Each line below needs to be restated word for word.

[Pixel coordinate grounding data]
Start of Block

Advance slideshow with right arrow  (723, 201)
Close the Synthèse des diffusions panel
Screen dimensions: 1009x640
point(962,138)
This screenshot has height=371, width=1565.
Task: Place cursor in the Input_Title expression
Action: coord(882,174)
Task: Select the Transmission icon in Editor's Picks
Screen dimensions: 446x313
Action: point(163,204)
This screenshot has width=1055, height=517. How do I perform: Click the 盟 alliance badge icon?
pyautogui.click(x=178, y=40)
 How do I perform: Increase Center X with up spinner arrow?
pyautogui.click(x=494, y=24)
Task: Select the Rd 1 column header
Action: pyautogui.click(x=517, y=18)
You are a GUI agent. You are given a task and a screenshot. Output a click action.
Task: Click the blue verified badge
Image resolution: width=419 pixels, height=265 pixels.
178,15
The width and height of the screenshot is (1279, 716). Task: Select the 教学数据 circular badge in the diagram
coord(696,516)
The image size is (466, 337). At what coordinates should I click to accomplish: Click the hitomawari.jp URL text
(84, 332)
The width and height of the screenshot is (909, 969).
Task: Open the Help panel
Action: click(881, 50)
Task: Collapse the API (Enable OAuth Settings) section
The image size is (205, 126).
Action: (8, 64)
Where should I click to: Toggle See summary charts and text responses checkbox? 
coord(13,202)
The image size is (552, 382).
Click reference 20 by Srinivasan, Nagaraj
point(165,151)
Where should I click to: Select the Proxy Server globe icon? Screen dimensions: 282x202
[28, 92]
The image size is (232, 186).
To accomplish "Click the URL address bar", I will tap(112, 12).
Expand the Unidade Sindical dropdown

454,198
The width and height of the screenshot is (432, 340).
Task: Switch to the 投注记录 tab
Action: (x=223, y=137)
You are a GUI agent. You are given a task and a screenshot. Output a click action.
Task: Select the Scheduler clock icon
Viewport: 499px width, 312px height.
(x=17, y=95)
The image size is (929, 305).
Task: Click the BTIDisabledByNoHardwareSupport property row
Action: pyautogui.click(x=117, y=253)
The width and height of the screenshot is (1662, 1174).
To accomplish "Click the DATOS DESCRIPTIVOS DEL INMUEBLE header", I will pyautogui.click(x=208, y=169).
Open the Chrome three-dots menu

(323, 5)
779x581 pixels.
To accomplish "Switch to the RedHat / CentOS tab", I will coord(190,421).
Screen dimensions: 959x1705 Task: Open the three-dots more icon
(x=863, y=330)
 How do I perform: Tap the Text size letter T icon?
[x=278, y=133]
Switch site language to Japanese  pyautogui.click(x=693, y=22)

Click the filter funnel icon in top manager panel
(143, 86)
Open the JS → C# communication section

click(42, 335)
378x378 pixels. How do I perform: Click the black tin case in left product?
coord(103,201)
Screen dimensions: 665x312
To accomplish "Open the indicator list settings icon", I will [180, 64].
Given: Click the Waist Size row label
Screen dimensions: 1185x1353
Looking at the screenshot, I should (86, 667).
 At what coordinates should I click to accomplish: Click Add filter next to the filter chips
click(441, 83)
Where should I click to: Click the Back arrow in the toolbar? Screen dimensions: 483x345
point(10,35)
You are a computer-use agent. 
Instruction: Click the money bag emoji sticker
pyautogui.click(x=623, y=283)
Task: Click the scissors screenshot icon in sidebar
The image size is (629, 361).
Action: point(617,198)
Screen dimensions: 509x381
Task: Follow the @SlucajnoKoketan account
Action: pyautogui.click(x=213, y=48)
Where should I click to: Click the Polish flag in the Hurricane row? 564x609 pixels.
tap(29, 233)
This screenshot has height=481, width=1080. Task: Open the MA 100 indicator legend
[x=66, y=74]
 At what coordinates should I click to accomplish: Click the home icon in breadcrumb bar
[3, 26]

End of Block

- Result of this exercise
Advance slideshow with right arrow  (723, 201)
Close the Synthèse des diffusions panel
Screen dimensions: 1009x640
point(962,138)
This screenshot has height=371, width=1565.
Task: Place cursor in the Input_Title expression
Action: coord(882,174)
Task: Select the Transmission icon in Editor's Picks
Screen dimensions: 446x313
Action: point(163,204)
This screenshot has width=1055, height=517. How do I perform: Click the 盟 alliance badge icon?
pyautogui.click(x=178, y=40)
 How do I perform: Increase Center X with up spinner arrow?
pyautogui.click(x=494, y=24)
Task: Select the Rd 1 column header
Action: pyautogui.click(x=517, y=18)
You are a GUI agent. You are given a task and a screenshot. Output a click action.
Task: Click the blue verified badge
Image resolution: width=419 pixels, height=265 pixels.
178,15
The width and height of the screenshot is (1279, 716). Task: Select the 教学数据 circular badge in the diagram
coord(696,516)
The image size is (466, 337). At what coordinates should I click to accomplish: Click the hitomawari.jp URL text
(84, 332)
The width and height of the screenshot is (909, 969).
Task: Open the Help panel
Action: click(881, 50)
Task: Collapse the API (Enable OAuth Settings) section
The image size is (205, 126).
Action: (8, 64)
Where should I click to: Toggle See summary charts and text responses checkbox? 
coord(13,202)
The image size is (552, 382).
Click reference 20 by Srinivasan, Nagaraj
point(165,151)
Where should I click to: Select the Proxy Server globe icon? Screen dimensions: 282x202
[28, 92]
The image size is (232, 186).
To accomplish "Click the URL address bar", I will tap(112, 12).
Expand the Unidade Sindical dropdown

454,198
The width and height of the screenshot is (432, 340).
Task: Switch to the 投注记录 tab
Action: (x=223, y=137)
You are a GUI agent. You are given a task and a screenshot. Output a click action.
Task: Select the Scheduler clock icon
Viewport: 499px width, 312px height.
(x=17, y=95)
The image size is (929, 305).
Task: Click the BTIDisabledByNoHardwareSupport property row
Action: pyautogui.click(x=117, y=253)
The width and height of the screenshot is (1662, 1174).
To accomplish "Click the DATOS DESCRIPTIVOS DEL INMUEBLE header", I will pyautogui.click(x=208, y=169).
Open the Chrome three-dots menu

(323, 5)
779x581 pixels.
To accomplish "Switch to the RedHat / CentOS tab", I will coord(190,421).
Screen dimensions: 959x1705 Task: Open the three-dots more icon
(x=863, y=330)
 How do I perform: Tap the Text size letter T icon?
[x=278, y=133]
Switch site language to Japanese  pyautogui.click(x=693, y=22)

Click the filter funnel icon in top manager panel
(143, 86)
Open the JS → C# communication section

click(42, 335)
378x378 pixels. How do I perform: Click the black tin case in left product?
coord(103,201)
Screen dimensions: 665x312
To accomplish "Open the indicator list settings icon", I will [180, 64].
Given: Click the Waist Size row label
Screen dimensions: 1185x1353
Looking at the screenshot, I should (86, 667).
 At what coordinates should I click to accomplish: Click Add filter next to the filter chips
click(441, 83)
Where should I click to: Click the Back arrow in the toolbar? Screen dimensions: 483x345
point(10,35)
You are a computer-use agent. 
Instruction: Click the money bag emoji sticker
pyautogui.click(x=623, y=283)
Task: Click the scissors screenshot icon in sidebar
The image size is (629, 361).
Action: point(617,198)
Screen dimensions: 509x381
Task: Follow the @SlucajnoKoketan account
Action: pyautogui.click(x=213, y=48)
Where should I click to: Click the Polish flag in the Hurricane row? 564x609 pixels.
tap(29, 233)
This screenshot has height=481, width=1080. Task: Open the MA 100 indicator legend
[x=66, y=74]
 At what coordinates should I click to accomplish: Click the home icon in breadcrumb bar
[3, 26]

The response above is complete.